◆ WHAT IS REQUIRED
When you reach the line containing "Контакты (190, 104)" in the records below, start copying exactly, and stop once you have copied the line containing "Посылка из России в Бельгию (491, 1815)".

BEGIN

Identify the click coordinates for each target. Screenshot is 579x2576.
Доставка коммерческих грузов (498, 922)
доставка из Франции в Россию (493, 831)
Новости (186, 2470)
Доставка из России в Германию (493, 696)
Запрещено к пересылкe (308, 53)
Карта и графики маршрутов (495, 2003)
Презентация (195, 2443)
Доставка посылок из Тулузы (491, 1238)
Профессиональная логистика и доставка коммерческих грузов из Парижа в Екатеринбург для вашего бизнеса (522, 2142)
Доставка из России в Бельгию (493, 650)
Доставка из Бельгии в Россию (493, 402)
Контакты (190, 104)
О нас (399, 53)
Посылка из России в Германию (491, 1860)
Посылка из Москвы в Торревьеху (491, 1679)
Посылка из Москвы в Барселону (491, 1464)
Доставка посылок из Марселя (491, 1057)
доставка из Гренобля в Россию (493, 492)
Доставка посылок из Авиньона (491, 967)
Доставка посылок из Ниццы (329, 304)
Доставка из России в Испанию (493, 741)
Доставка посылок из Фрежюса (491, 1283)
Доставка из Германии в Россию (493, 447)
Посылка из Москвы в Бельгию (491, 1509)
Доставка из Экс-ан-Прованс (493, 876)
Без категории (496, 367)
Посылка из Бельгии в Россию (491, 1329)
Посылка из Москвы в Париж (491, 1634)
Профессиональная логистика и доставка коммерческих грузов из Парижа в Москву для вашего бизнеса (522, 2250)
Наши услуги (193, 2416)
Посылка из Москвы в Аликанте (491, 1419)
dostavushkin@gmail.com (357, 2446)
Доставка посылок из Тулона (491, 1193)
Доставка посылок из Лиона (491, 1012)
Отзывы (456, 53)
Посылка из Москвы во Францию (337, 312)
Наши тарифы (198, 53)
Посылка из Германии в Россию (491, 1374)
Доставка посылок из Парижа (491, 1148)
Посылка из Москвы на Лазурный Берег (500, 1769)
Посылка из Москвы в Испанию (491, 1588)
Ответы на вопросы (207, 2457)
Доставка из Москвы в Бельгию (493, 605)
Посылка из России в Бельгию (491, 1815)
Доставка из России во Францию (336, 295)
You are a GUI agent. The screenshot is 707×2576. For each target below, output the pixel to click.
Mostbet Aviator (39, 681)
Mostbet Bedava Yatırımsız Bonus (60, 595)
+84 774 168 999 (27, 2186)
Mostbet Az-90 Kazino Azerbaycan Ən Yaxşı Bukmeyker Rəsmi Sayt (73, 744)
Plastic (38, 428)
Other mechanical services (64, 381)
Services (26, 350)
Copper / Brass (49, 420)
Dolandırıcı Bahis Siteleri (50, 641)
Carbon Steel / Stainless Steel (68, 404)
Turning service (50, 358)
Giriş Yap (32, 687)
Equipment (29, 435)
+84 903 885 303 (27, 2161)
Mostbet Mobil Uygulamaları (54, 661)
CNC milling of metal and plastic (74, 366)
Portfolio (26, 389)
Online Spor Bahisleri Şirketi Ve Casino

END

◆ SOLVED PROBLEM
Контакты (190, 104)
О нас (399, 53)
Посылка из России в Германию (491, 1860)
Посылка из Москвы в Торревьеху (491, 1679)
Посылка из Москвы в Барселону (491, 1464)
Доставка посылок из Марселя (491, 1057)
доставка из Гренобля в Россию (493, 492)
Доставка посылок из Авиньона (491, 967)
Доставка посылок из Ниццы (329, 304)
Доставка из России в Испанию (493, 741)
Доставка посылок из Фрежюса (491, 1283)
Доставка из Германии в Россию (493, 447)
Посылка из Москвы в Бельгию (491, 1509)
Доставка из Экс-ан-Прованс (493, 876)
Без категории (496, 367)
Посылка из Бельгии в Россию (491, 1329)
Посылка из Москвы в Париж (491, 1634)
Профессиональная логистика и доставка коммерческих грузов из Парижа в Москву для вашего бизнеса (522, 2250)
Наши услуги (193, 2416)
Посылка из Москвы в Аликанте (491, 1419)
dostavushkin@gmail.com (357, 2446)
Доставка посылок из Тулона (491, 1193)
Доставка посылок из Лиона (491, 1012)
Отзывы (456, 53)
Посылка из Москвы во Францию (337, 312)
Наши тарифы (198, 53)
Посылка из Германии в Россию (491, 1374)
Доставка посылок из Парижа (491, 1148)
Посылка из Москвы на Лазурный Берег (500, 1769)
Посылка из Москвы в Испанию (491, 1588)
Ответы на вопросы (207, 2457)
Доставка из Москвы в Бельгию (493, 605)
Посылка из России в Бельгию (491, 1815)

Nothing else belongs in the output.